Los contornos de la habitación se desvanecieron y yo sólo veía su cara sonriente sobre mí, orlada por la luz matinal, y sentía su aliento dulce sobre mi boca.

Diez minutos entre sus manos borraron de mi mente quince meses de suplicios.

Así aprendí a excitar a las mujeres mostrándoles mi propia excitación. Mi bella ama ya no me permitió eyacular impasible y controlado como una estatua sino que debía simular un ansia febril por derramarme y debía expeler gotas enloquecidas en su presencia.
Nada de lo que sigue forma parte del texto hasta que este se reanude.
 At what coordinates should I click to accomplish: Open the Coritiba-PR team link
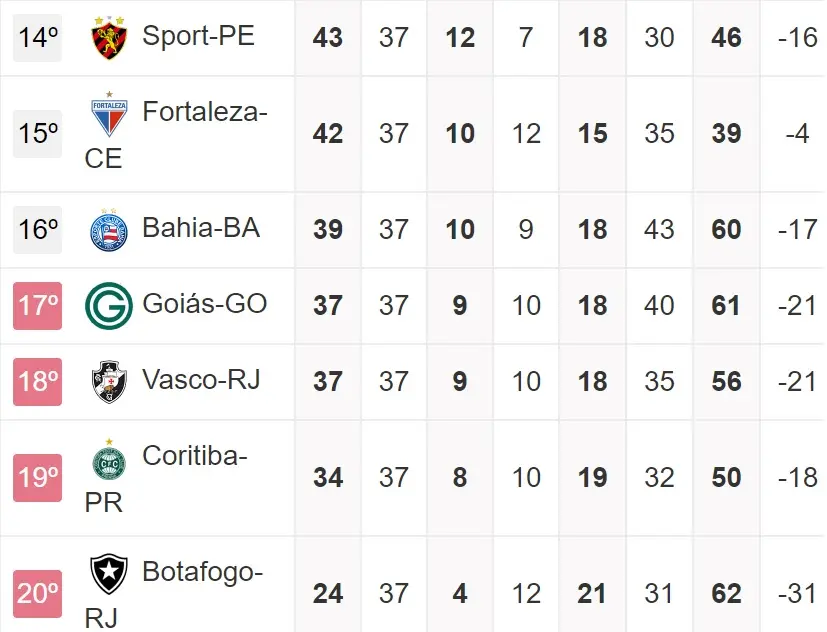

Para entrenarme en esta nueva exigencia utilizó un método exquisito: comenzó a educarme presentándose ante mí con la vulva afeitada y unas botas larguísimas que le cubrían hasta la mitad de los muslos. Solía colocarse una gorra militar o binchas de cuero, y me mantenía atento con la fusta. Usaba muñequeras de cuero o guantes largos, gargantillas y aros, porque sabía que aquellos accesorios fetichistas me excitaban y resaltaban ante mis ojos azorados el esplendor de su belleza. Se paseaba frente a mí, me instruía o me daba órdenes, y me obligaba a lamerle la vulva en cuatro patas soltando gotas en todas direcciones como un padrillo a punto de saltar sobre una yegua. Me enseñaba a roncar y a suspirar entre sus piernas como un animal en celo. Me enseñaba a avanzar de rodillas hacia ella soltando gotitas espasmódicas de ansiedad y excitación, hasta meterme entre sus piernas para lamer sus ingles y mordisquear delicadamente sus labios vulvares mientras ella me contemplaba impasible arqueando la fusta.

Estos juegos me excitaban locamente. A veces me permitía lamer y besar sólo los alrededores de su vulva, o me obligaba a olerla golpeándome el vientre con contracciones rítmicas del falo, pero otras veces me ordenaba a chupársela con toda la boca, besando sus labios vulvares y hundiendo mi lengua en su vagina con mi dije de brillante. Entonces, con dulces y lentos movimientos circulares yo refregaba mi boca contra su sexo rogando que cobrara vida porque tenía la habilidad prodigiosa de hacer parpadear su vulva como una leona en celo abriéndola y cerrándola sobre mi boca. Simplemente la abría como una boquita ansiosa y rosada para que yo apretara mi boca abierta contra ella y para que mi lengua penetrara en lo más profundo. Su clítoris guiñaba como un señuelo entre esos labios suaves y carnosos invitándome a chuparlo y besarlo mientras mi falo eyaculaba en el aire gotitas estremecidas. Yo perseguía con la lengua ansiosa ese pequeño ídolo totémico, y recibía en el rostro y en la boca la humedad de hembra que desprendía, mientras ella me miraba, satisfecha, por entre sus bellos pechos desnudos.

Sólo cuando estuvo absolutamente segura de mi total amaestramiento decidió soltarme la cadena y presentarme en sociedad.